Beckman Coulter Inc. doesn’t need Biosite Inc. to grow, Chief Executive Scott Garrett said a week after giving up the $1.6 billion chase for the San Diego maker of tests to detect heart disease.
Instead, Garrett said, the Fullerton maker of medical testing instruments and supplies can come up with its own products for the lucrative heart testing market.
“Much of what we were going to do with Biosite we can do internally,” Garrett said.
Acquiring Biosite would have “accelerated” Beck-man’s quest for new medical tests, Garrett said.
“When you think about where we go next in product development, it’s going to be more new tests” that Beckman can create on its own, he said.
Garrett spoke last week before an audience of business school students and guests at the Beckman Center at the University of California, Irvine.

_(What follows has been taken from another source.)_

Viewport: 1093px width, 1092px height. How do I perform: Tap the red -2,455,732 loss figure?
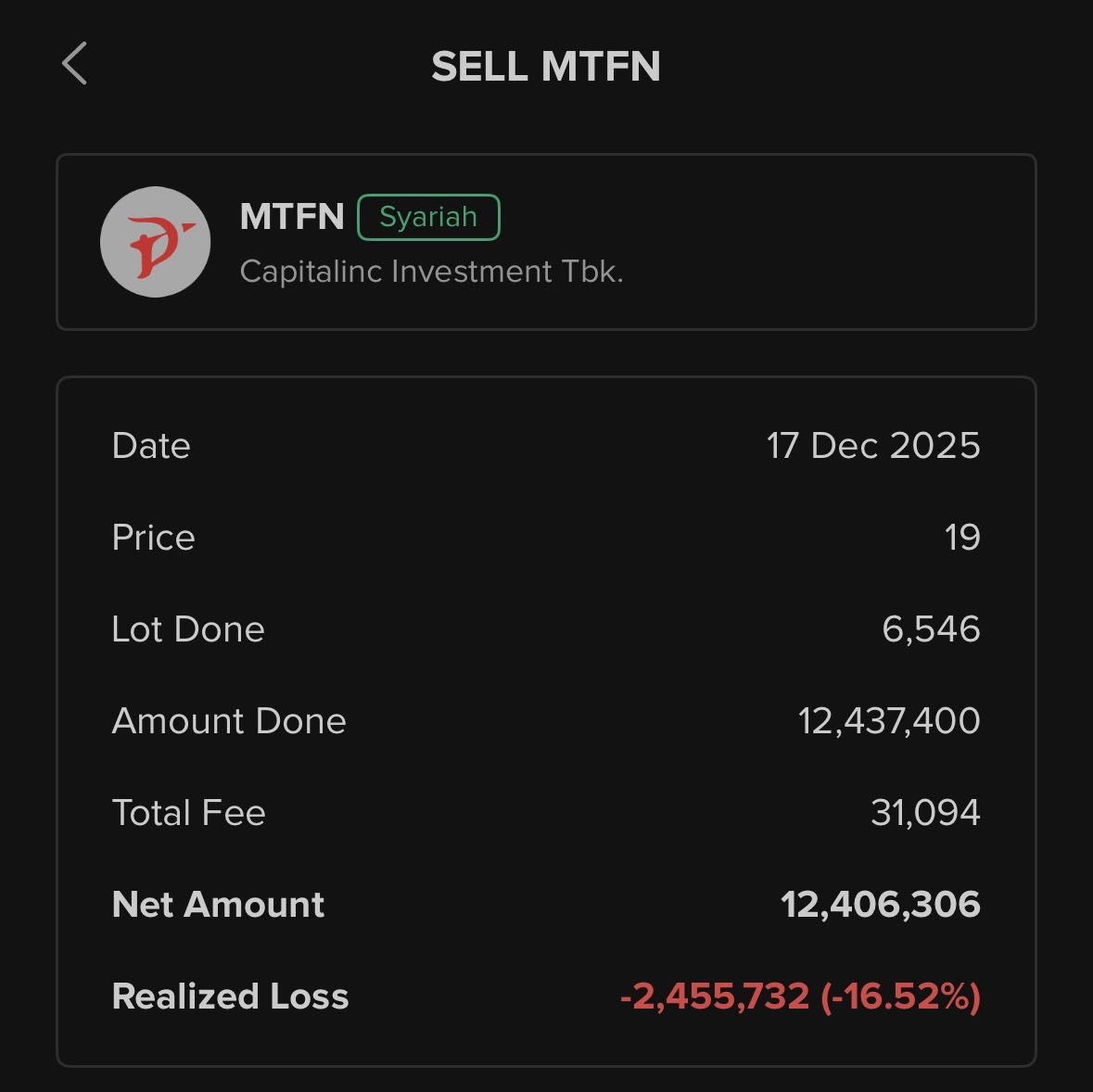click(x=715, y=997)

The university’s Paul Merage School of Business hosted Garrett as part of its speaker series.
The speech came a week after Beckman dropped its bid for Biosite, which now is set to be bought by rival bidder Inverness Medical Innovations Inc. of Waltham, Mass.
Beckman first offered $1.55 billion for Biosite at the end of March and later upped its bid to $1.64 billion amid rival offers from Inverness.
“The acquisition that we were pursuing recently was a very attractive addition to our company,” Garrett said. “But we found ourselves in a competitive situation. At a very early stage, we knew just how far we would go. We were disciplined in our approach and didn’t go any farther.”
Garrett went onto say: “I’d be very happy to own Biosite one day, if it’s possible. But I don’t have any regrets.”
Heart Push
Tests to diagnose heart problems are a key push for Beckman.
Treating and diagnosing heart disease is the most costly thing in healthcare, Garrett said. Helping doctors detect,and even rule out,a heart attack can cut those costs, he said.
As for Beckman’s ability to come up with heart tests on its own, Garrett pointed to a protein it found with the Mayo Clinic that shows up in tests when a plaque buildup ruptures in an artery.
“This is a test that’s in clinical trials now,” he said. “We are confident that it’s going to be a very important test for us.”
Beckman could start offering the test to hospital and other laboratories early next year, according to Garrett.
Garrett, a veteran deal maker, said he expected a contest for Biosite,Beckman’s original offer valued Biosite at 53% more than what it had traded at before. But he said he was surprised at the extent of the chase.
Earlier in Garrett’s career, he ran his own private equity firm with backing from Bank One, now part of JPMorgan Chase & Co. He said he encountered his share of competitive bidding back then.
“It’s nice to have several offers when you’re on the selling side,” Garrett said.
In one deal, Garrett oversaw 2001’s $320 million sale of Kendro Laboratory Products LP in an auction.
Garrett also was at American Hospital Supply Corp. when Baxter International Inc. bought it in 1985. He went on to lead what’s now Dade Behring Holdings Inc., a Beckman competitor, after Baxter sold the business to a group of investors in 1994.
“I’ve been acquired and spun off,” Garrett said.